O PSOL apresentou nesta segunda-feira (17) no Supremo Tribunal Federal (STF) uma notícia-crime contra o presidente Jair Bolsonaro após ele dizer em entrevista na última sexta-feira (14) que entrou em uma casa em São Sebastião (DF) com dezenas de meninas de 14 ou 15 anos após “ter pintado um clima”, segundo ele.
Em seguida, o presidente insinuou que as garotas venezuelanas estariam prostituindo-se para sobreviver: “Tinha umas 15 a 20 meninas, num sábado de manhã, se arrumando. Todas venezuelanas. Eu pergunto: meninas bonitinhas, 14, 15 anos se arrumando no sábado. Pra quê? Ganhar a vida!”, exclamou.

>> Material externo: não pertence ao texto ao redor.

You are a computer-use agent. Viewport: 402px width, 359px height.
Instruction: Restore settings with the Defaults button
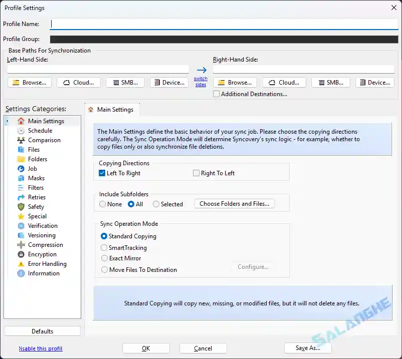point(42,330)
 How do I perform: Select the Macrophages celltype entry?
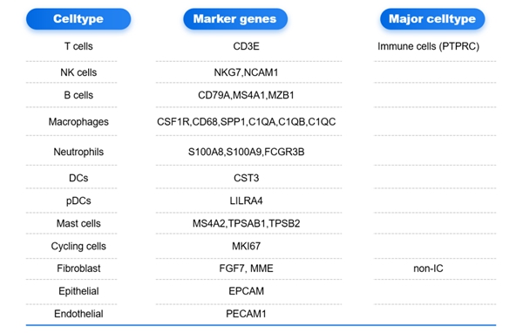[78, 122]
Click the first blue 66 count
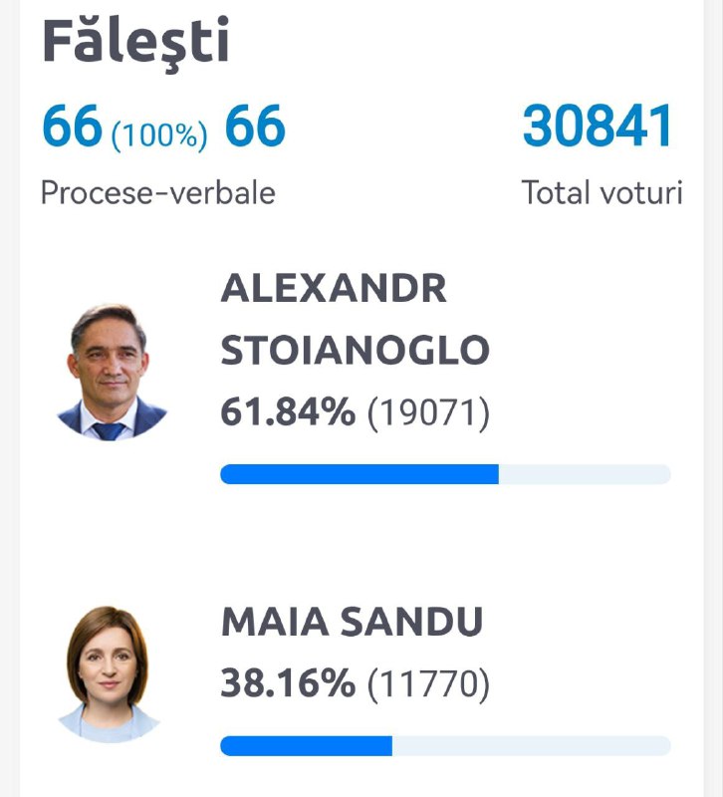Screen dimensions: 723x797 [x=72, y=126]
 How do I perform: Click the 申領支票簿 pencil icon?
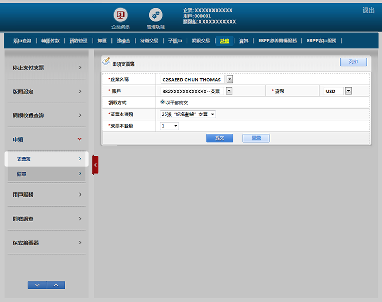[106, 62]
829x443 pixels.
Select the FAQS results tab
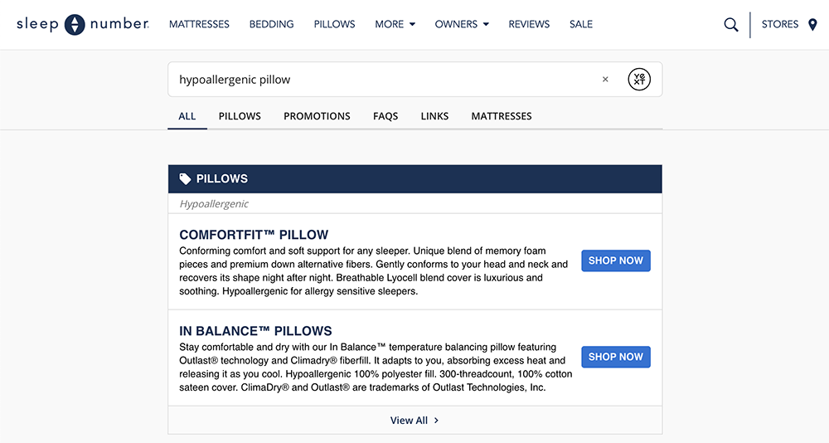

Na verdade, tratava-se de um projeto social que atendia as garotas naquele dia. “O dia que a gente foi lá, foi só para arrumar as meninas [venezuelanas] e fazer o treinamento. Não tinha nada disso não [prostituição]. Achei elas muito responsáveis”, disse a cabeleireira Lu Silva, uma das responsáveis pela ação social.
O @psol50 vai apresentar uma notícia-crime contra Bolsonaro no STF. É preciso investigar os fatos relatados por ele e o possível assédio praticado contra meninas em situação de vulnerabilidade extrema. Isso não pode ficar impune!
— Juliano Medeiros Lula13 (@julianopsol) October 16, 2022
“Bolsonaro passa acintosamente todos os limites morais ao afirmar que ‘pintou clima’ entre ele e pré-adolescentes de 14 anos, e mostrar que, mesmo numa situação em que ele, em tese, vislumbrou exploração sexual infantil, sua atitude foi a de interesse e não de proteção daquelas meninas”, afirma a deputada Sâmia Bomfim, líder da bancada do PSOL na Câmara.